Kasus Pasar Sambelia P21, Kejari Lotim segera panggil 2 tersangka - OPSINTB.com | News References -->

Wednesday, November 18, 2020

Kasus Pasar Sambelia P21, Kejari Lotim segera panggil 2 tersangka

Kasus Pasar Sambelia P21, Kejari Lotim segera panggil 2 tersangka

 
Kasus Pasar Sambelia P21, Kejari Lotim segera panggil 2 tersangka

OPSINTB.com - Kejaksaan Negeri (Kejari) Lombok Timur menyatakan, berkas perkara dugaan tindak pidana korupsi (tipikor) pembanguanan Pasar Sambelia telah dinyatakan P21. Selanjutnya, kasus dugaan tipikor pembangunan Pasar Sambelia pada tahun 2015 silam itu akan dilimpahkan berkas dan barang buktinya ke Pengadilan Tipikor Mataram.
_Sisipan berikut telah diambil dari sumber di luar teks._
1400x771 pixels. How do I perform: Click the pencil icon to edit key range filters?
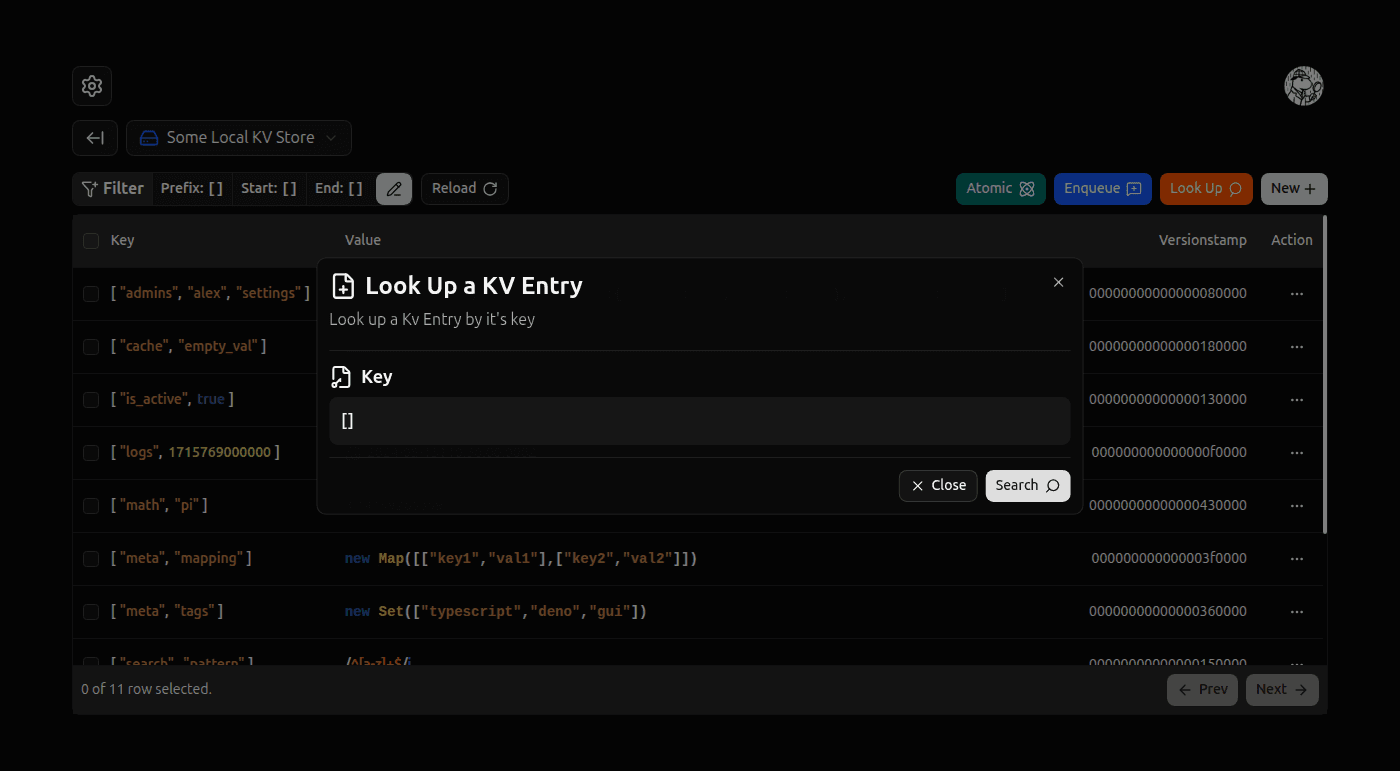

Hal itu diungkapkan Kepala Kejari Lotim, Irwan Setiawan Wahyuhadi kepada wartawan saat konfrensi pers di ruangan Kasi Pidsus Kejari Lotim, Rabu (18/11/2020).
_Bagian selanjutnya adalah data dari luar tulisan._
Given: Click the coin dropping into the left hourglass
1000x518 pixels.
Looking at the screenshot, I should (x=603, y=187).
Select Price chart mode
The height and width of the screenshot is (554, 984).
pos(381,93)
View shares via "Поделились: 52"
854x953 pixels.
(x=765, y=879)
Untuk itu, kata Irawan, Kejari mengagendakan akan melakukan pemanggilan terhadap dua tersangka pada kasus tersebut, yakni LM mantan Kadis PUPR Lombok Timur dan H yang merupakan pihak ketiga atau rekanan dalam proyek tersebut.

"Kita panggil hari Kamis (19/11), kita harapkan para tersangka ini agar datang hari Kamis. Harapan kita mudah-mudahan datang, sehingga proses hukum berjalan lancar," cetusnya. 
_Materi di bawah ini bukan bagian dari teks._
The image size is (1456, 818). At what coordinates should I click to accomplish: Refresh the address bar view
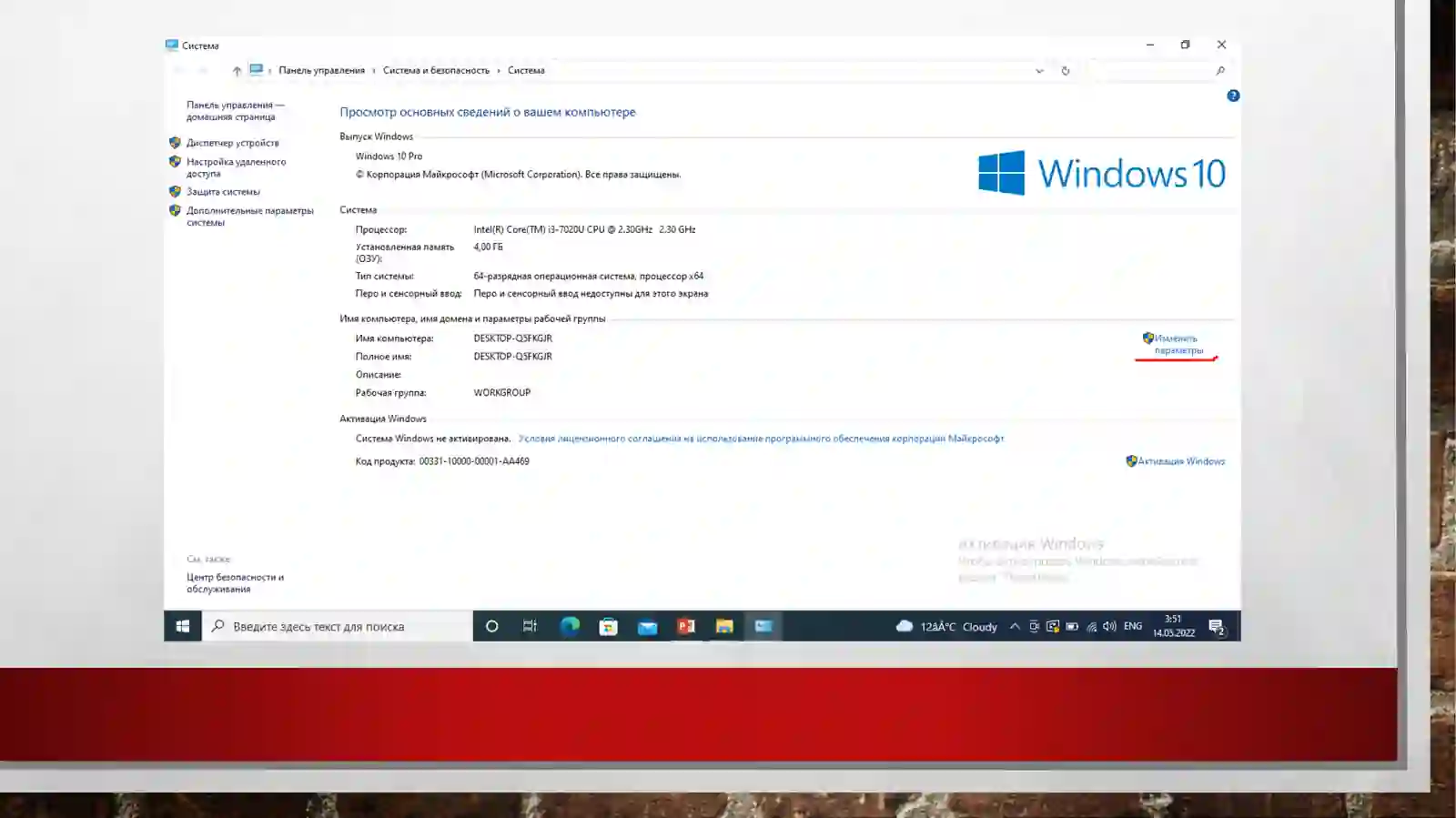pos(1065,70)
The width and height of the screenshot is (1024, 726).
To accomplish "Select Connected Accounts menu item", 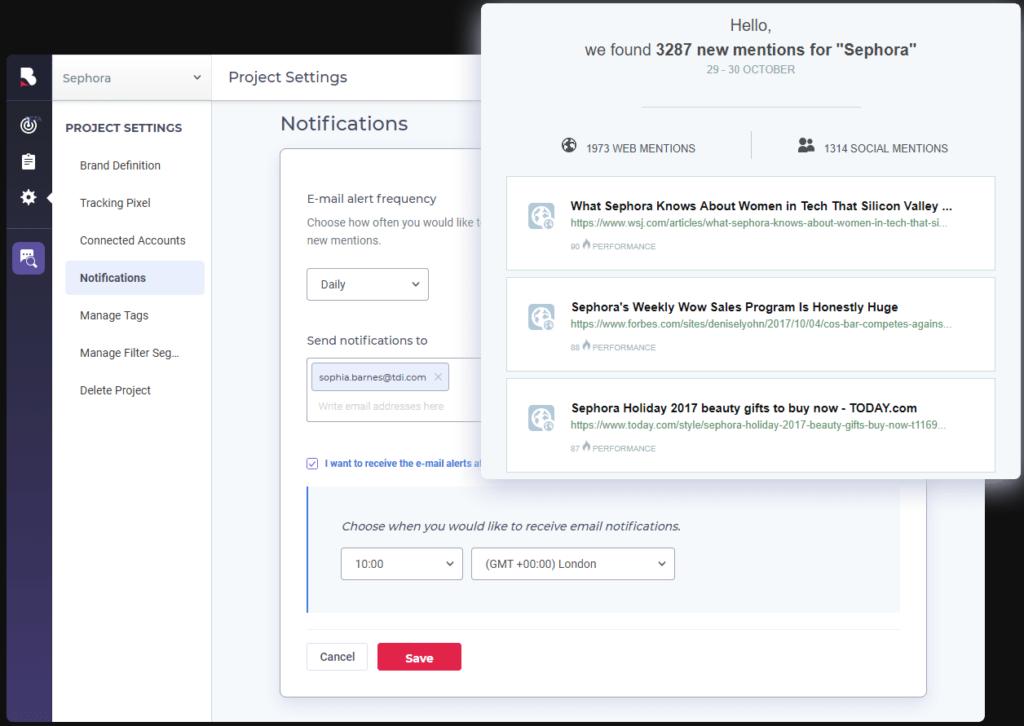I will tap(133, 241).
Lebih lanjut dia menjelaskan, pelimpahan berkas perkara dan barang bukti dugaan keterlibatan dua tersangka ini didasarkan dari keterangan saksi-saksi, hasil audit dari BPKP NTB dan surat keterangan saksi ahli fisik bangunan dari Politeknik Semarang yang intinya ada indikasi kerugian negara.

"Jadi dari hasil pemeriksaan saksi-saksi yang ada, ditambah keterangan ahli, ditambah surat dari ahli. Sudah ada hasil dari audit BPKP dan surat dari akademisi ahli fisik bangunan dari Politeknik Semarang. Kerugiannya kurang lebih 241 juta, dari nilai proyek 1,9 milyar," jelas Irwan.
 
Darai hasil tersebut, lanjutnya, maka penyidik melakukan gelar perkara. Di mana dalam gelar perkara itu, dua orang tersangka dinyatakan memenuhi unsur formil dan materil untuk dilimpahkan kasusnya. 

"Kemudian hari Senin pagi, saya diundang oleh penyidik untuk gelar perkara ini, hasil gelar perkara sudah terpenuhi unsur formil dan materilnya,  sehingga dinyatakan P21," sebutnya.

Untuk mengawal kasus ini dalam proses persidangan nantinya, Kejari Lombok Timur berencana akan menunjuk 5 Jaksa Penuntut Umum (JPU) yang dinilai punya integritas bagus. "Saya masih percaya sama jaksa-jaksa saya, mereka punya integritas yang bagus," pungkasnya. (yan).